Lanvin shares rose a bit after the earnings release last Thursday. But they slid for two straight days after that, indicating investors didn’t see much to stay excited about in its results and may instead be skeptical about the company’s rosy projections.

Fosun luxury play

Lanvin became part of Fosun — the business empire built by Chinese billionaire Guo Guangchang, a man once called China’s Warren Buffett — in 2018 during the group’s aggressive debt-fueled campaign to amass big global brands, including English football club the Wolverhampton Wanderers and the Club Med resort chain.

But around that time, Beijing was stepping up its own campaign to rein in debt-laden groups that also included the similarly acquisitive Dalian Wanda Group and HNA Group. In a broader bid to generate cash to pay down some of its huge debt, Fosun raised $150 million at the end of last year by taking Lanvin public.

The process was quite drawn-out, taking nine months as Lanvin’s mooted enterprise value ultimately dropped by a third to $1.5 billion. The company’s shares have lost nearly half their value since completion of the SPAC merger, giving Lanvin a current market value of $680 million.

Under Fosun’s ownership, Lanvin, which was created in 1889 in a Paris hat shop, has been focusing on tapping into a strong appetite for luxury in its home China market. The company’s Greater China sales more than doubled from 2020 to last year to account for more than 10% of its total revenue. That runs counter to trends seen at LVMH and Kering, whose Asia revenue, excluding Japan, declined 8% last year.

Lanvin’s biggest challenge in China, or anywhere else, is its relatively weak brand awareness in a segment where recognizability is a key driver of sales. Taking market share from the likes of Chanel, Dior and Gucci will undoubtedly be an uphill battle for the lesser-known Lanvin.

For Lanvin and its other second-tier brands to boost sales by raising their profile would require a huge marketing blitz, which would only eat into the company’s bottom line in the short-term. China’s recovery from prolonged Covid-19 restrictions may also take some time, with the government setting a rather modest target of 5% growth for this year. This means that luxury goods won’t exactly fly off shelves anytime soon in the current cautious economic climate.

Under pressure to raise capital and improve its finances, Fosun is still busy selling some of its other assets. But it will probably hold on to Lanvin, given that Fosun is consolidating its businesses around its household consumption-related assets. Lanvin is part of Fosun’s “happiness segment,” which comprises brand consumption, tourism and leisure.

Fosun may still consider selling more shares in Lanvin if it needs a bit of extra cash. Its Hong Kong-listed Fosun International (0656.HK) owns 65% of Lanvin, which gives it plenty of room to sell down its stake without giving up control.

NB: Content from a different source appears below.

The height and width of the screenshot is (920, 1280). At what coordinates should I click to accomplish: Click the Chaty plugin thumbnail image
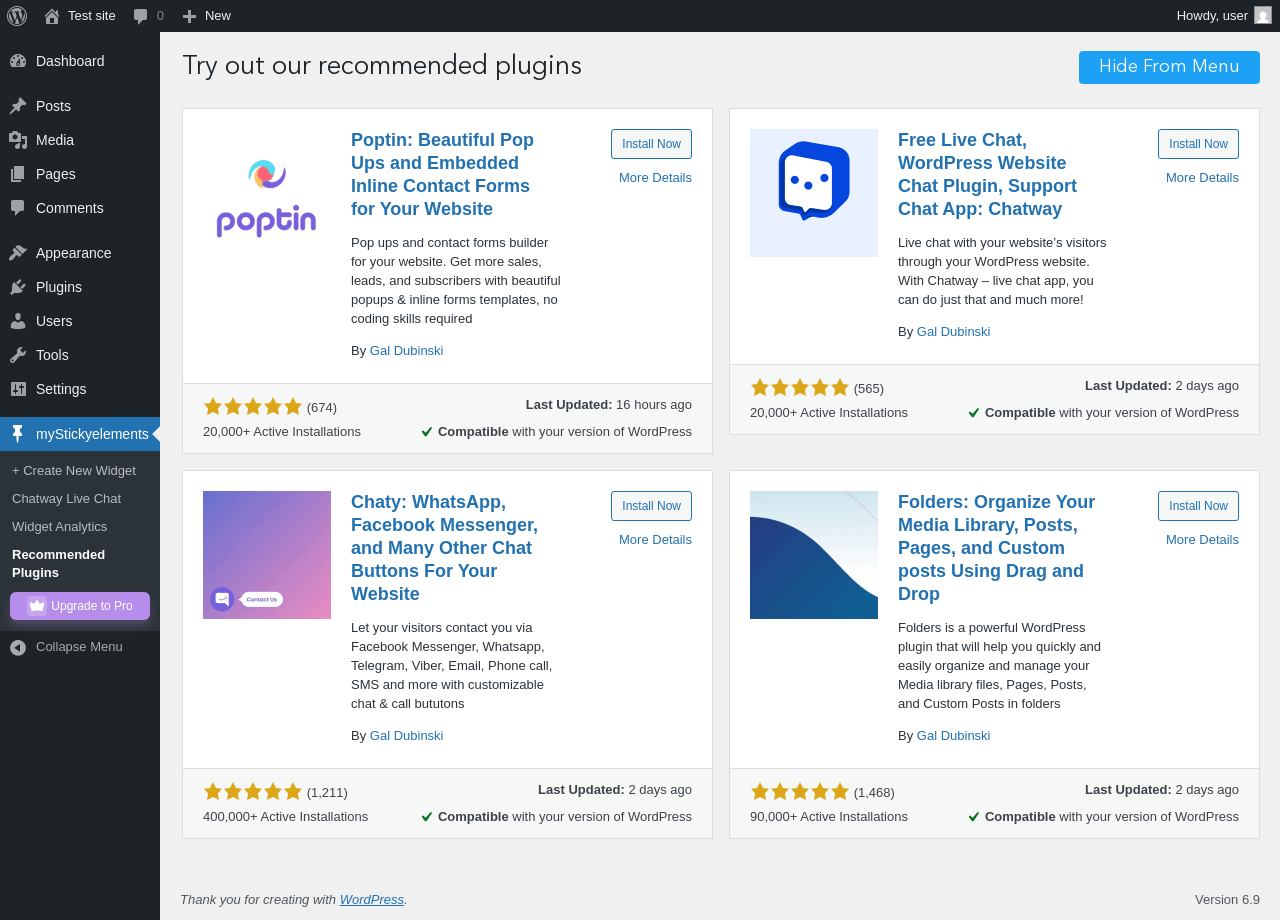[x=267, y=555]
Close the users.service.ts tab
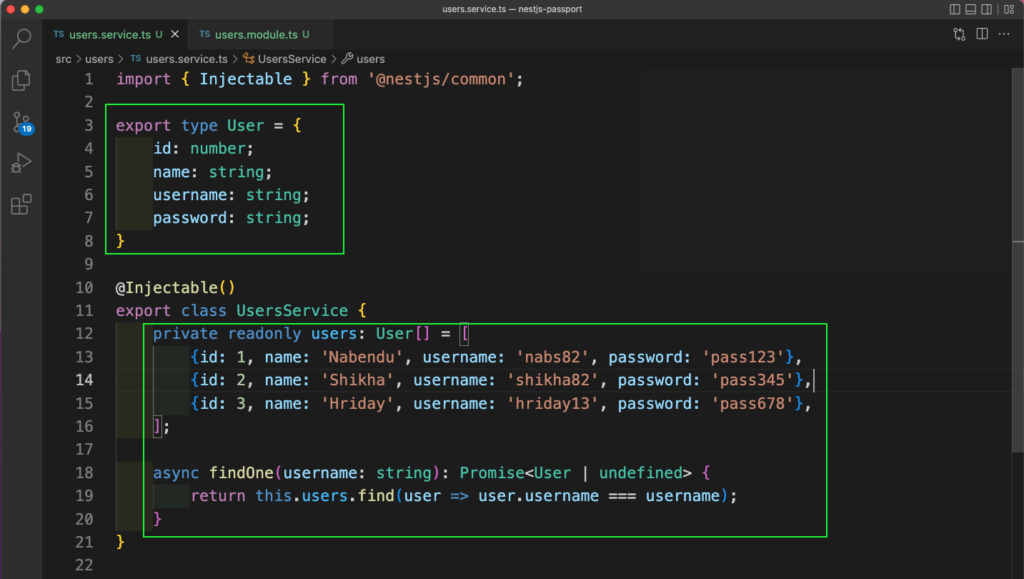1024x579 pixels. click(173, 35)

But whether any new investors would want a piece of Lanvin is a different matter. Reflecting a lack of investor enthusiasm, the company’s stock currently trades at a price-to-sales (P/S) ratio of 1.7, half the 3.4 for Kering and a third of the 5.3 for LVMH.

The SPAC listing for Lanvin took some time and effort to complete. But the company may now need to realize that appealing to investors in the long-term will require much more than making its numbers look pretty. Or perhaps it has learned that lesson already from the lukewarm investor response despite its efforts to dress up its maiden earnings package.